Short problem A>
Check the three statements against the StackSaga passage and, for each, answer yes or no along with the passage's deciding words quoted exactly. (i) An exception thrown from onNextRevert() ends the compensation sequence at once. (ii) All EventManagers receive worker replies on one common topic. (iii) The shared listener is configured with auto.offset.reset=latest.
Short problem B>
Carry the StackSaga passage on from its last sentence.

Begin Passage to read

Any exception thrown from onNext() — including via SagaPrimaryEventAction.error(…) — is treated by the framework as a non-retryable failure and immediately transitions the saga to FAILED, triggering the compensation sequence. This means onNext() can be used intentionally to start compensation based on orchestrator-side conditions: for instance, if a business rule evaluated after receiving a worker reply determines the saga should not proceed further.
Similarly, any exception thrown from onNextRevert() causes the compensation sequence to terminate immediately and the transaction is marked as compensation-failed. See the Exception Handling Reference for the full breakdown across all methods.

Reply Topic and Listener Models

Per-Domain Reply Topic

In stacksaga-kafka-orchestrator,it creates dedicated topic for each EventManager of the DomainEntity to receive the response messages from the kafka worker endpoints. The name of the topic is created by concatenating the provided domainRootTopicSuffix with the prefix saga.internal.{serviceName}.{domainRootTopicSuffix} for instance, if the service name is order-service and the domainRootTopicSuffix is place-order, the topic name will be saga.internal.order-service.place-order.

the domainRootTopicSuffix is configured in the @SagaEventManager annotation of the EventManager as below.

@SagaEventManager(
        domainRootTopicSuffix = "place-order"
)

Listener Models

Even though it creates dedicated topic for each EventManager, there are two different listener models that are used to consume the messages from those topics based on the listenerScope configuration of the EventManager which is mentioned in the @SagaEventManager annotation. those two listener models are,

SHARED
ISOLATED

Let’s dive into details of each listener model.

SHARED

If the @SagaEventManager is configured with listenerScope = ListenerScope.SHARED, the framework bind the relevant response-topic of that EventManager to a shared-listener.
If you have multiple EventManagers with listenerScope = ListenerScope.SHARED all the topics that are related to those EventManagers will be bind to the same shared-listener.

Here is the architecture for the shared listener model in stacksaga-kafka-orchestrator.

Shared kafka receiver in stacksaga kafka orchestrator

The consumer group is configured using the following naming convention: {serviceName}-os where os stands for Orchestration Service.
For example, if the service name is order-service, the consumer group for the shared root topic will be: order-service-os
The shared listener/receiver is configured with: auto.offset.reset=earliest This ensures that previously published messages can be consumed after a service restart when no committed offset is available.

End Passage to read
Begin Data section

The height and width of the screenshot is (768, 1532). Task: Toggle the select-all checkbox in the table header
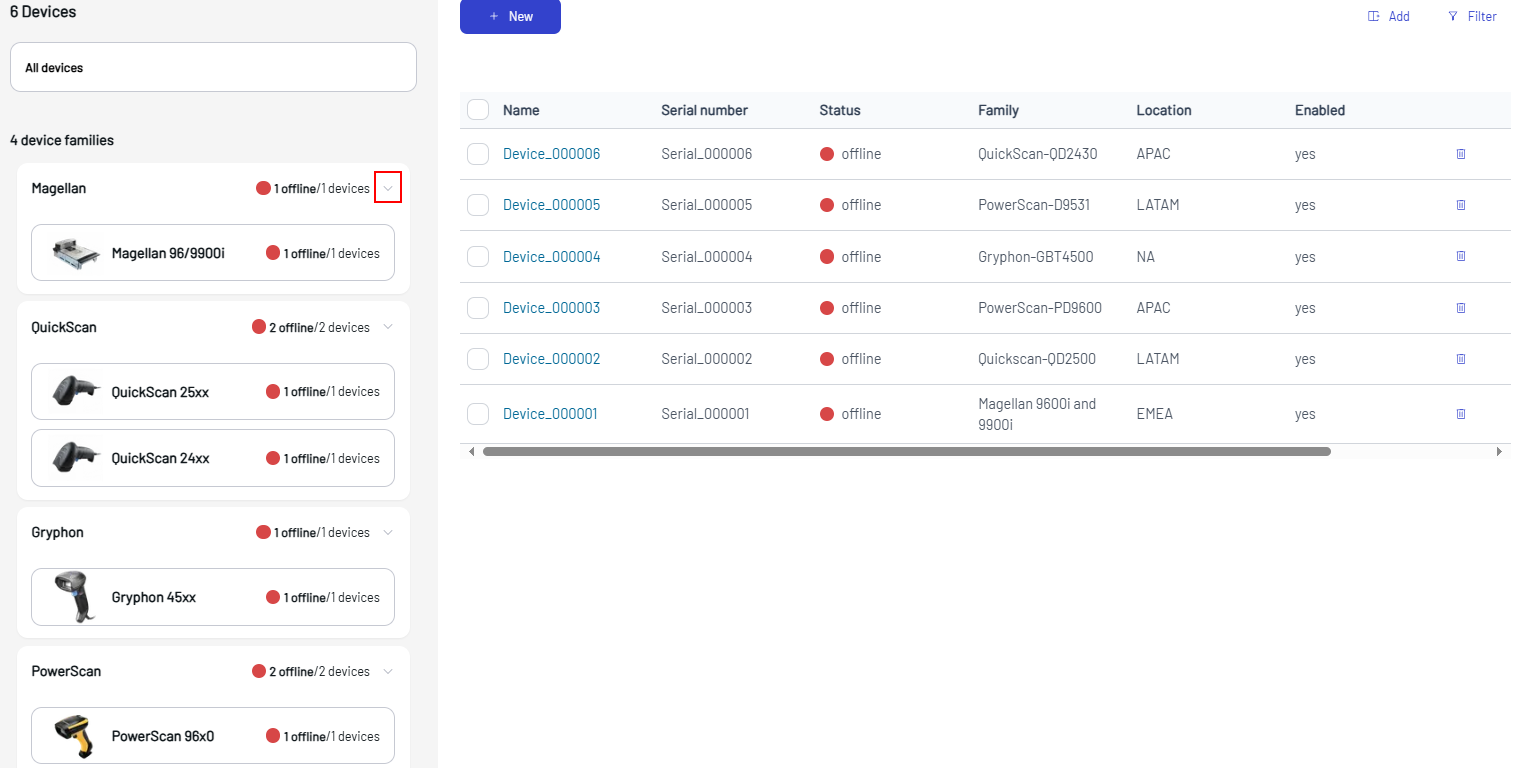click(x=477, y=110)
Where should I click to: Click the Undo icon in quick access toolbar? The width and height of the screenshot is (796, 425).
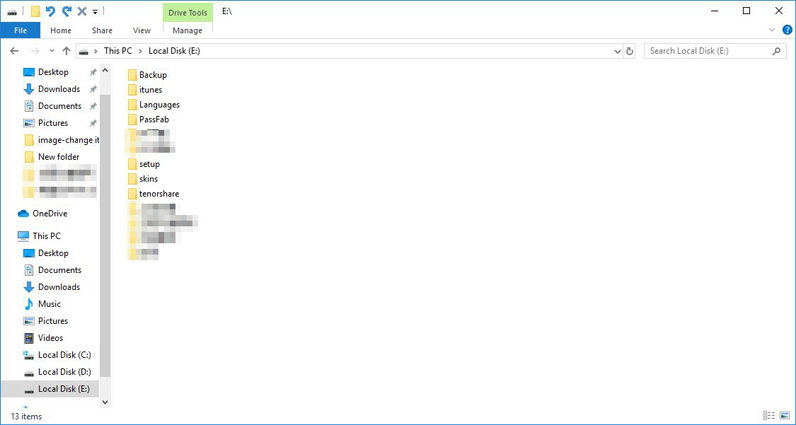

End Data section

Result A>
(i) Yes: "any exception thrown from onNextRevert() causes the compensation sequence to terminate immediately"
(ii) No: "it creates dedicated topic for each EventManager of the DomainEntity to receive the response messages from the kafka worker endpoints"
(iii) No: "The shared listener/receiver is configured with: auto.offset.reset=earliest"

Result B>
Message consumption is configured using At-Least-Once delivery semantics to ensure that messages are not lost, even in the event of service downtime or unexpected failures.
To guarantee At-Least-Once delivery semantics, each message is acknowledged only after it has been successfully processed.
Acknowledged offsets are committed periodically using the framework’s default time-based commit configuration. Therefore, if a failure occurs after a message has been processed and acknowledged but before the offset has been committed, the message may be delivered again and reprocessed after recovery.
Processing mode: The shared listener can be configured via stacksaga.kafka.orchestrator.shared-response-listener.processing-mode property which determines how messages are processed. it can be configured for either SharedListenerProcessingMode.CONCURRENT or SharedListenerProcessingMode.PARTITION_ORDERED.
In CONCURRENT mode, messages are processed concurrently without preserving the order of messages from the same partition.
In PARTITION_ORDERED mode, messages are processed sequentially per partition while allowing concurrent execution across multiple partitions.
The default processing mode for the shared listener is PARTITION_ORDERED to ensure a balance between throughput and consistency while preserving the order of messages within each partition. See more relevant stacksaga-kafka-implementation/orchestrator/orchestrator-usage.adoc#configuration_properties_for_stacksaga_kafka_orchestrator

ISOLATED

If the @SagaEventManager is configured with listenerScope = ListenerScope.ISOLATED, the framework will create a dedicated listener for the relevant response-topic of that EventManager. therefore, if you have multiple EventManagers with listenerScope = ListenerScope.ISOLATED, each EventManager will have its own dedicated listener and its own dedicated topic to receive the response messages from the kafka worker endpoints. this approach provides better isolation and can help to avoid any potential interference between different EventManagers, but it can also increase the resource consumption due to having multiple listeners.

Here is the architecture for the isolated-listener model in stacksaga-kafka-orchestrator.

Isolated kafka receiver in stacksaga kafka orchestrator

The name of the domain-root topic is created by concatenating the provided domainRootTopicSuffix with the prefix saga.internal.isolated.{serviceName}.{domainRootTopicSuffix} For instance, if the service name is order-service and the domainRootTopicSuffix is place-order, the domain-root topic name will be saga.internal.isolated.order-service.place-order.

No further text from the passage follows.